WORK TO DO: Please set out every line of the material below as a numbered list, leaving out any blank lines.

***** MATERIAL FOR THIS TASK

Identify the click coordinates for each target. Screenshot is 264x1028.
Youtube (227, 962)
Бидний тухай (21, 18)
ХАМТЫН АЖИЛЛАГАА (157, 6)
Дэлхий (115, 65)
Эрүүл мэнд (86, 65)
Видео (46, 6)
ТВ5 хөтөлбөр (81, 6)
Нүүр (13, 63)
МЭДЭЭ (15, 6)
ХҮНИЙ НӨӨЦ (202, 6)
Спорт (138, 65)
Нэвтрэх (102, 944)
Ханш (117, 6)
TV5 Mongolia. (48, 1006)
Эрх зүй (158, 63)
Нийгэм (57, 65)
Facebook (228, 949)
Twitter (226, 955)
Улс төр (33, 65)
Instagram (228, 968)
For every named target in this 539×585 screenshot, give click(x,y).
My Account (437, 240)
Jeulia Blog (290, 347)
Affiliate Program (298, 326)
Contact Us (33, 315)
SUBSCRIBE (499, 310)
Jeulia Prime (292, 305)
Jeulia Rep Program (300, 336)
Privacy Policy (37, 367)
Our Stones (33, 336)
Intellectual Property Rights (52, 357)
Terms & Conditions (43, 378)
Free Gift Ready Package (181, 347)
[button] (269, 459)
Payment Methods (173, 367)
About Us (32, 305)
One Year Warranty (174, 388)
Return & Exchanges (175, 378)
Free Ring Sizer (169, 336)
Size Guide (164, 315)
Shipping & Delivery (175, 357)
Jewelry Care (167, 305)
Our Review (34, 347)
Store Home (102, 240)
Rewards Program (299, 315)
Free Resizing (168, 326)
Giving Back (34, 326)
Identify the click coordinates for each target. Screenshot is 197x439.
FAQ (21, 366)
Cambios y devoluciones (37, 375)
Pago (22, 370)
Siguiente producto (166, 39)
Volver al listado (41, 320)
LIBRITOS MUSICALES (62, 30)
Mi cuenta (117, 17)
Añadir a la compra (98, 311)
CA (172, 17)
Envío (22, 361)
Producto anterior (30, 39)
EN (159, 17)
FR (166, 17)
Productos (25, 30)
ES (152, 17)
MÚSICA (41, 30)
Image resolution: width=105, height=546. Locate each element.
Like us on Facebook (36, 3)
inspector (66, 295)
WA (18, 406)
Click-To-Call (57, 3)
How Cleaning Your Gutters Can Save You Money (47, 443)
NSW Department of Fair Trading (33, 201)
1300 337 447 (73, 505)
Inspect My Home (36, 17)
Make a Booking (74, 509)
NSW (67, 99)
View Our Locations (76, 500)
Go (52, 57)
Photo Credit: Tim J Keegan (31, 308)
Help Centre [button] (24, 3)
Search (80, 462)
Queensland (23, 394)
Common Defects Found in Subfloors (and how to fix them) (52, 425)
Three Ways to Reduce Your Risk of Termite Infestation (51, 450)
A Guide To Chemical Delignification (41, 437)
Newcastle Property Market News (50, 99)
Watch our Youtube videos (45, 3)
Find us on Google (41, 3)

**********

SOLUTION TO THE EXERCISE:
1. Identify the click coordinates for each target. Screenshot is 264x1028.
2. Youtube (227, 962)
3. Бидний тухай (21, 18)
4. ХАМТЫН АЖИЛЛАГАА (157, 6)
5. Дэлхий (115, 65)
6. Эрүүл мэнд (86, 65)
7. Видео (46, 6)
8. ТВ5 хөтөлбөр (81, 6)
9. Нүүр (13, 63)
10. МЭДЭЭ (15, 6)
11. ХҮНИЙ НӨӨЦ (202, 6)
12. Спорт (138, 65)
13. Нэвтрэх (102, 944)
14. Ханш (117, 6)
15. TV5 Mongolia. (48, 1006)
16. Эрх зүй (158, 63)
17. Нийгэм (57, 65)
18. Facebook (228, 949)
19. Twitter (226, 955)
20. Улс төр (33, 65)
21. Instagram (228, 968)
22. For every named target in this 539×585 screenshot, give click(x,y).
23. My Account (437, 240)
24. Jeulia Blog (290, 347)
25. Affiliate Program (298, 326)
26. Contact Us (33, 315)
27. SUBSCRIBE (499, 310)
28. Jeulia Prime (292, 305)
29. Jeulia Rep Program (300, 336)
30. Privacy Policy (37, 367)
31. Our Stones (33, 336)
32. Intellectual Property Rights (52, 357)
33. Terms & Conditions (43, 378)
34. Free Gift Ready Package (181, 347)
35. [button] (269, 459)
36. Payment Methods (173, 367)
37. About Us (32, 305)
38. One Year Warranty (174, 388)
39. Return & Exchanges (175, 378)
40. Free Ring Sizer (169, 336)
41. Size Guide (164, 315)
42. Shipping & Delivery (175, 357)
43. Jewelry Care (167, 305)
44. Our Review (34, 347)
45. Store Home (102, 240)
46. Rewards Program (299, 315)
47. Free Resizing (168, 326)
48. Giving Back (34, 326)
49. Identify the click coordinates for each target. Screenshot is 197x439.
50. FAQ (21, 366)
51. Cambios y devoluciones (37, 375)
52. Pago (22, 370)
53. Siguiente producto (166, 39)
54. Volver al listado (41, 320)
55. LIBRITOS MUSICALES (62, 30)
56. Mi cuenta (117, 17)
57. Añadir a la compra (98, 311)
58. CA (172, 17)
59. Envío (22, 361)
60. Producto anterior (30, 39)
61. EN (159, 17)
62. FR (166, 17)
63. Productos (25, 30)
64. ES (152, 17)
65. MÚSICA (41, 30)
66. Image resolution: width=105, height=546. Locate each element.
67. Like us on Facebook (36, 3)
68. inspector (66, 295)
69. WA (18, 406)
70. Click-To-Call (57, 3)
71. How Cleaning Your Gutters Can Save You Money (47, 443)
72. NSW Department of Fair Trading (33, 201)
73. 1300 337 447 (73, 505)
74. Inspect My Home (36, 17)
75. Make a Booking (74, 509)
76. NSW (67, 99)
77. View Our Locations (76, 500)
78. Go (52, 57)
79. Photo Credit: Tim J Keegan (31, 308)
80. Help Centre [button] (24, 3)
81. Search (80, 462)
82. Queensland (23, 394)
83. Common Defects Found in Subfloors (and how to fix them) (52, 425)
84. Three Ways to Reduce Your Risk of Termite Infestation (51, 450)
85. A Guide To Chemical Delignification (41, 437)
86. Newcastle Property Market News (50, 99)
87. Watch our Youtube videos (45, 3)
88. Find us on Google (41, 3)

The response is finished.